**Your tasks**.
1/ In the text on preoperative CLNM variables, change "independent risk factors" to "independent predictors" and give the passage between "Univariate and Multivariate Analyses for Preoperative" and "for preoperative CLNM (Table 3).", inclusive.
2/ According to the text on preoperative CLNM variables, what P-value did the multivariate analysis report for high GLR?

**Source document**.
..........

Univariate and Multivariate Analyses for Preoperative CLNM Variables
In univariate analysis, age (P=0.054), maximum tumor diameter (P<0.001), tumor bilaterality (P<0.001), and GLR (P=0.063) were found to be significantly associated with preoperative CLNM (Table 3). Further, a multivariate logistic regression analysis was performed to identify the important variables that were significantly related to preoperative CLNM. The results showed that age (≤55 years, P=0.019), maximum tumor diameter (>0.95cm, P<0.001), bilateral tumor (P<0.001), and high GLR (P=0.041) were independent risk factors for preoperative CLNM (Table 3).
Table 3
| Variables | Univariate Analysis of preoperative CLNM | Multivariate Analysis of preoperative CLNM | ||||
|---|---|---|---|---|---|---|
| OR | 95% CI | P-value | OR | 95% CI | P-value | |
| Age | 0.581 | 0.334-1.009 | 0.054 | 0.0542 | 0.324-0.904 | 0.019 |
| >55Y | ||||||
| ≤55Y | ||||||
| Gender | 0.917 | 0.506-1.662 | 0.774 | |||
| Female | ||||||
| Male | ||||||
| Medicine for diabetes | 0.691 | 0.407-1.174 | 0.172 | |||
| Metformin(-) | ||||||
| Metformin(+) | ||||||
| BMI(kg/m2) | 2.334 | 0.411-13.258 | 0.339 | |||
| >32.49 | ||||||
| ≤32.49 | ||||||
| Maximum diameter of mass | 4.195 | 2.403-7.323 | <0.001 | 4.243 | 2.499-7.205 | <0.001 |
| >9.5mm | ||||||
| ≤9.5mm | ||||||
| Multifocality | 0.745 | 0.389-1.423 | 0.372 | |||
| Solitary | ||||||
| Multiple | ||||||
| Laterality | 9.022 | 2.803-29.035 | <0.001 | 8.115 | 2.603-25.301 | <0.001 |
| Unilateral | ||||||
| Bilateral | ||||||
| Hashimoto’s thyroiditis | 1.391 | 0.615-3.148 | 0.428 | |||
| Absent | ||||||
| Present | ||||||
| TC(mmol/L) | 1.846 | 0.501-6.801 | 0.357 | |||
| >7.235 | ||||||
| ≤7.235 | ||||||
| TG(mmol/L) | 1.361 | 0.577-3.208 | 0.481 | |||
| >3.975 | ||||||
| ≤3.975 | ||||||
| Albumin(g/L) | 1.278 | 0.701-2.329 | 0.423 | |||
| >42.15 | ||||||
| ≤42.15 | ||||||
| AGR | 1.682 | 0.794-3.563 | 0.175 | |||
| >1.25 | ||||||
| ≤1.25 | ||||||
| neutrophil(x10^9) | 1.581 | 0.874-2.859 | 1.13 | |||
| >4.395 | ||||||
| ≤4.395 | ||||||
| mononuclear(x10^9) | 1.291 | 0.692-2.409 | 0.422 | |||
| >0.355 | ||||||
| ≤0.355 | ||||||
| TSH(mIU/L) | 1.697 | 0.865-3.328 | 0.124 | |||
| >0.855 | ||||||
| ≤0.855 | ||||||
| GLR | 1.691 | 0.972-2.941 | 0.063 | 1.704 | 1.021-2.843 | 0.041 |
| >4.23 | ||||||
| ≤4.23 | ||||||
Univariate and multivariate analyses for logistic regression in the training data set.

..........

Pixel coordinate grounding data
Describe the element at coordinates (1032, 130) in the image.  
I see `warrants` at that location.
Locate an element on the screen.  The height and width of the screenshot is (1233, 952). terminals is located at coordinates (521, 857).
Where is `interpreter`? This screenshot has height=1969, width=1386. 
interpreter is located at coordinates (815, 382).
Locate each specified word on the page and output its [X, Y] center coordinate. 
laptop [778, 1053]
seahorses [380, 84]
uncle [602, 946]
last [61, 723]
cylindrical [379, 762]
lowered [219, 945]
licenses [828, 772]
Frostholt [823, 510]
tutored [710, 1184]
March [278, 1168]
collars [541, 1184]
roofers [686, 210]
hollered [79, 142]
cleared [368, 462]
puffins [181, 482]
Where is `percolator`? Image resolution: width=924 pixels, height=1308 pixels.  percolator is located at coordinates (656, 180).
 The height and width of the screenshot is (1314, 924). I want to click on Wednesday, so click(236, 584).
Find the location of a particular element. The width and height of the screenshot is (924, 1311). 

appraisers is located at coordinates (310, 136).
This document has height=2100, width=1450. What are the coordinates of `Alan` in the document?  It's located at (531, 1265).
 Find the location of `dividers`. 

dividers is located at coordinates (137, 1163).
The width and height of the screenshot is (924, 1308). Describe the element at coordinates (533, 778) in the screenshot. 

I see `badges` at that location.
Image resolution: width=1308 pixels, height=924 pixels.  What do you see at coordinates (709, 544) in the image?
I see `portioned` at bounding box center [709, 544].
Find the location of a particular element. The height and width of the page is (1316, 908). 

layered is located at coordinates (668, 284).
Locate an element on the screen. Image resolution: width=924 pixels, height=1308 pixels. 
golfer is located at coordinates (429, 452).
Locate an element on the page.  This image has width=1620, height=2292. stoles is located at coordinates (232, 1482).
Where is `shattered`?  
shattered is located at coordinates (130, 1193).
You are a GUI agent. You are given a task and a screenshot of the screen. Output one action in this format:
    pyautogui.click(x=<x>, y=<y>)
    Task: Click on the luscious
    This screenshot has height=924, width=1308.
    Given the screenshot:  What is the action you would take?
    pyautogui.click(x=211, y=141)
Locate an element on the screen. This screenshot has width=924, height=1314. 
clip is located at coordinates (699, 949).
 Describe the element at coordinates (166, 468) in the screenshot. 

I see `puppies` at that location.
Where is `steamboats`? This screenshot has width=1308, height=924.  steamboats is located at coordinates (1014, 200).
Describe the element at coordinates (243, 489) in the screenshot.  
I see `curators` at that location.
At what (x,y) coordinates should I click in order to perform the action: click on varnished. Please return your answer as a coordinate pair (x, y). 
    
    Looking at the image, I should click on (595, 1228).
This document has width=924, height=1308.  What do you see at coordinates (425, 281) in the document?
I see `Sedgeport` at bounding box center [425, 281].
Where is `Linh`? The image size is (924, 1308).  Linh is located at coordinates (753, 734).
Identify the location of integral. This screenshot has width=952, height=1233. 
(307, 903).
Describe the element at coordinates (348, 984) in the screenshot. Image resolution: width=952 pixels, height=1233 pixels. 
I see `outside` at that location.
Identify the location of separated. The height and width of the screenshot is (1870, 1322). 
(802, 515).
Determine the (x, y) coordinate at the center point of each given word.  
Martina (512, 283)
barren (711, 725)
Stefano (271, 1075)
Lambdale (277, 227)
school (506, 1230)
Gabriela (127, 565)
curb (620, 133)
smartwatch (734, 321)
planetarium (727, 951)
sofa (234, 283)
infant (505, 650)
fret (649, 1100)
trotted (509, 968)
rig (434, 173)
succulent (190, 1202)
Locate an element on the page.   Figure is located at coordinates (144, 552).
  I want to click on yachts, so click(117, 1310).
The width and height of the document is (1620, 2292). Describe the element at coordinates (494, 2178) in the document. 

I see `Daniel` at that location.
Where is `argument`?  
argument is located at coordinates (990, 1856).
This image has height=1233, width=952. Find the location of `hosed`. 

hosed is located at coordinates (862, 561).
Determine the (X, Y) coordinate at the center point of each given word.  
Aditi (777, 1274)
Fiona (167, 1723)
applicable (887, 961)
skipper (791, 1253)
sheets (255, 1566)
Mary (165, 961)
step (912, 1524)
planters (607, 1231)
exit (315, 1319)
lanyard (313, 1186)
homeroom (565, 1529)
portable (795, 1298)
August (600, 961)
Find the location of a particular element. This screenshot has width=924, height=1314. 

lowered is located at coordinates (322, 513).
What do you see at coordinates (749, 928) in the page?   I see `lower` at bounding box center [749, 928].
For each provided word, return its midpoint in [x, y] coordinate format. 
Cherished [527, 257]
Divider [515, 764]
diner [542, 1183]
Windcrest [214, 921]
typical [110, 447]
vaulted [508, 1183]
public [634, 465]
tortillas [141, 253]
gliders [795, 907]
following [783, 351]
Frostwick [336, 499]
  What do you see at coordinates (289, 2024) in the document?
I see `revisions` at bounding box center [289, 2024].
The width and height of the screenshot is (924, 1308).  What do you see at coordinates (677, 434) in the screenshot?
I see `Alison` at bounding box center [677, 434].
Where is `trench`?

..........

**Completed exercise**.
1/
Univariate and Multivariate Analyses for Preoperative CLNM Variables
In univariate analysis, age (P=0.054), maximum tumor diameter (P<0.001), tumor bilaterality (P<0.001), and GLR (P=0.063) were found to be significantly associated with preoperative CLNM (Table 3). Further, a multivariate logistic regression analysis was performed to identify the important variables that were significantly related to preoperative CLNM. The results showed that age (≤55 years, P=0.019), maximum tumor diameter (>0.95cm, P<0.001), bilateral tumor (P<0.001), and high GLR (P=0.041) were independent predictors for preoperative CLNM (Table 3).

2/ P=0.041